The Language We Share, But Don’t Define
In both clinical and everyday settings, patients often use the words dizziness and vertigo interchangeably. But those words can represent very different experiences.
When patients say they feel dizzy, they may mean:
- The room feels like it is spinning
- They feel like they are moving while standing still
- They feel lightheaded, like they might pass out
- They feel off but cannot clearly describe it
To a clinician, these differences may seem subtle. To a patient, they are not. And when those distinctions are not explored, important details can be missed.
The Question That Changed My Approach
Through my own experience, one question has become central to how I assess dizziness:
Does it feel like the room is spinning, or does it feel like you are moving?
That question alone does not make the diagnosis. But it changes the conversation. because it shifts us from assuming what a patient means to understanding what they are actually experiencing. More often than not, patients do not volunteer that level of detail unless they are asked.
Why This Matters
Dizziness is not a diagnosis; it is a symptom. And how that symptom is experienced can help guide the differential diagnosis, the next set of questions, and the overall plan of care.

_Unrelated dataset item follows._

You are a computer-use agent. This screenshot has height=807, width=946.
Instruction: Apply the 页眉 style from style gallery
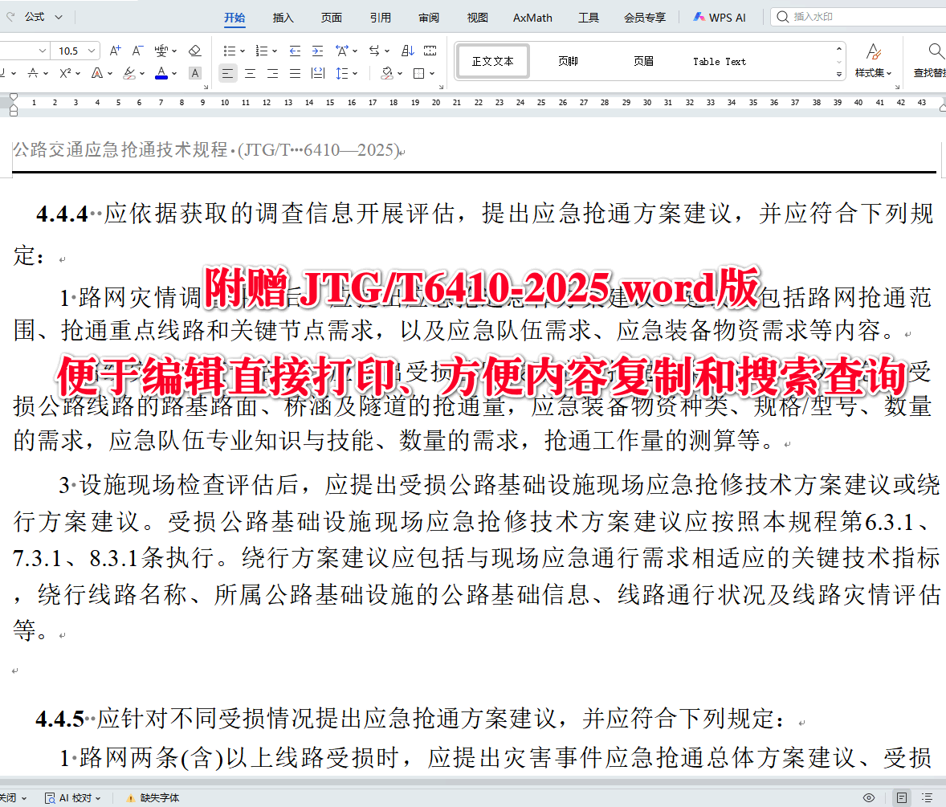643,60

It does not replace a full clinical evaluation, nor does it rule out serious conditions such as cardiovascular or neurologic causes. But it adds clarity.
Research has shown that dizziness can represent multiple underlying mechanisms and that patient-reported descriptions can provide meaningful clinical direction when explored carefully. (Drachman & Hart, 1972; Newman-Toker & Edlow, 2015)
Bridging the Gap Between Patient and Provider
As a clinician, I was trained to categorize symptoms efficiently. As a patient, I learned that not every symptom fits neatly into a category. That experience taught me to slow down and ask more specific questions.
For clinicians:
- Do not rely on the word dizziness alone
- Ask patients to describe what they feel in their own words
- Clarify the quality of the sensation before moving forward
For patients:
- Try to describe what the sensation feels like, even if it is difficult
- Use comparisons or examples when possible
- Understand that your description helps guide your care
A Shift in Perspective
Before my own experience, I approached dizziness as something to categorize quickly. Now, I see it as something that requires more careful listening, because sometimes the difference between “the room is spinning” and “I feel like I am moving” is not just descriptive, it is clinically meaningful. And just as importantly, it is validating.
Closing Reflection
Vestibular conditions are often invisible. But the way patients experience them is not.
When we take the time to clarify what someone truly means when they say “I feel dizzy,” we do more than improve diagnostic accuracy; we create space for understanding. And in conditions where patients often feel misunderstood, that can be just as important as the diagnosis itself.
References
- Drachman, D. A., & Hart, C. W. (1972). An approach to the dizzy patient. Neurology, 22(4), 323–334.
- Newman-Toker, D. E., & Edlow, J. A. (2015). TiTrATE: A novel approach to diagnosing acute dizziness. Neurologic Clinics, 33(3), 577–599.